**Passage shown:**
###

Image: 200 Dead at Rebel-Held Coltan Mine. The World Is Watching th
A landslide tore through the Rubaya coltan mine on Tuesday. More than 200 people are dead. Seventy of them were children. The mine is under the control of M23 rebels. No international media was on the ground. No one was watching.
Rubaya sits about 70 kilometers west of Goma, the battered capital of North Kivu province. It holds roughly 15 percent of the world's coltan supply - and half of all the deposits in the Democratic Republic of Congo. Coltan contains tantalum, the metalite that makes the capacitors inside your phone, your laptop, your satellite navigation unit. Every major electronics manufacturer on earth has this mine somewhere in their supply chain.
Since 2024, M23 has controlled it. The Mouvement du 23 Mars - backed, according to UN experts, by Rwanda - swept through eastern DRC in one of the fastest rebel advances the region has seen in years. Rubaya fell with the rest. The official mining ban the Congolese government imposed on the area became irrelevant the moment the army lost the ground.

###

**Supplied information:**

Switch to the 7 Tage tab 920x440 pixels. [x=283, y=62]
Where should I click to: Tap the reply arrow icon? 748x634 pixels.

###

**Exercise prompt:** According to the article on the Rubaya coltan mine, how far is the mine from Goma, and in which direction?

**Exercise answer:** About 70 kilometers west of Goma.